Roma, pueblo capital en la Historia de la humanidad, transmite al mundo muchas de las realidades que perduran en nuestros días. El latín -origen de nuestras lenguas romances-, conocimientos y descubrimientos en agricultura, así el arado, ingeniería civil y militar, arquitectura, el calendario, su sistema numérico, las vías de comunicación, el abastecimiento de las aguas, el arte de la guerra, la organización del territorio, pero, sobre todo, son el Derecho y la romanización -entendida como civilización del mundo por entonces conocido-, sus dos grandes legados.

Ha sido una constante histórica la relevante presencia del Derecho romano en el devenir de la ciencia jurídica (50). Resulta admitido que uno de los rasgos definidores de la cultura europea (51) es su modo de concebir el Derecho y que éste debe gran parte de su contenido a la elaboración efectuada por los jurisconsultos romanos junto al ejercicio de la iurisdictio y el ius edicendi de los pretores, al encontrar en éstos dinámica y fuerza incontenibles en la evolución de las instituciones del ius civile con el propósito de acomodarlas a las necesidades del tiempo presente y también, sin duda, a la tarea de asesoramiento llevada a cabo por los más grandes juristas de cada tiempo, en las labores desarrolladas en la Cancillería para la elaboración de las Constituciones imperiales.

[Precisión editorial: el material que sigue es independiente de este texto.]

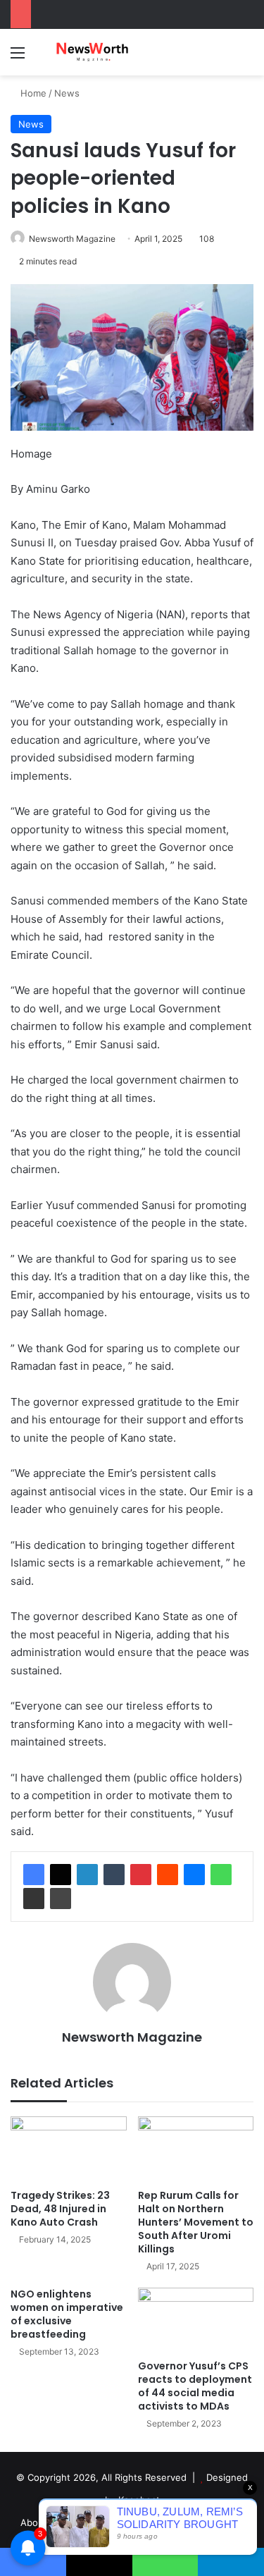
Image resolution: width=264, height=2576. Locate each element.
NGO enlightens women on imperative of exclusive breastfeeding (67, 2314)
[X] (60, 1874)
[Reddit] (167, 1874)
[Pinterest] (140, 1874)
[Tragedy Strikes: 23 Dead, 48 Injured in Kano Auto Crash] (69, 2149)
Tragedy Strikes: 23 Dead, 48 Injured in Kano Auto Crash (60, 2208)
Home (32, 93)
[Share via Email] (33, 1898)
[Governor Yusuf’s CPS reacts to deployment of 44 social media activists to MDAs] (196, 2320)
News (67, 93)
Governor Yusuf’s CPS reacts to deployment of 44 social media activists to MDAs (195, 2386)
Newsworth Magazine (72, 238)
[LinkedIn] (87, 1874)
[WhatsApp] (221, 1874)
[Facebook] (33, 1874)
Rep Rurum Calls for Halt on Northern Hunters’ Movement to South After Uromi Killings (195, 2222)
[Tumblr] (114, 1874)
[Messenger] (194, 1874)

Al arco de vigencia del Derecho Romano en la Historia de la humanidad debe añadirse su supervivencia como Derecho positivo aplicable ante los Tribunales en Europa continental hasta las codificaciones civiles europeas que se inician a fines del siglo XVIII y comienzos del XIX. Además, estos Códigos civiles son, en medida nada desdeñable, el resultado de la traslación de los fragmentos jurisprudenciales clásicos recogidos en la Compilación justinianea, denominada Corpus Iuris Civilis a partir de la edición de la misma hecha por Dionisio Godofredo en 1583 en Ginebra.

Podemos citar, ad exemplum, como categorías jurídicas romanas, vigentes en la actualidad: derecho real y derecho de crédito; obligación y contrato; dolo y culpa, mora, caso fortuito, casus, fuerza mayor, vis maior; responsabilidad contractual y aquiliana; garantías reales y personales; prenda, hipoteca y fianza; posesión, propiedad, ocupación, accesión, especificación, usufructo, servidumbres, enfiteusis y superficie; compraventa, periculum, vicios ocultos, mandato, sociedad, arrendamiento; matrimonio, filiación, patria potestad, adopción y tutela; herencia intestada y sucesión testada, testamento y codicilo; heredero, legatario, sustituto y fideicomisario, donación, son como son, porque así las configuraron los prudentes romanos, en especial en la etapa clásica, si bien ya se inicia en época preclásica o republicana (52). Todo el Parlamento por unanimidad no puede modificar el concepto romano de usufructo del artículo 467 del Código civil que recita: “El usufructo da derecho a disfrutar los bienes ajenos con la obligación de conservar su forma y sustancia…”. Y es así porque Paulo lo definió como: “Usus fructus est ius alienis rebus, utendi et fruendi salva rerum substantia” (53). Se puede ir conformando un contenido más estricto o amplio a la obligación “salva rerum substancia”, lo debatieron ya los jurisconsultos, en su proverbial ius controversum (54), después la doctrina romanística (55) y continúan haciéndolo los civilistas. Ahora bien, la categoría formulada por Roma y llega incólume hasta hoy.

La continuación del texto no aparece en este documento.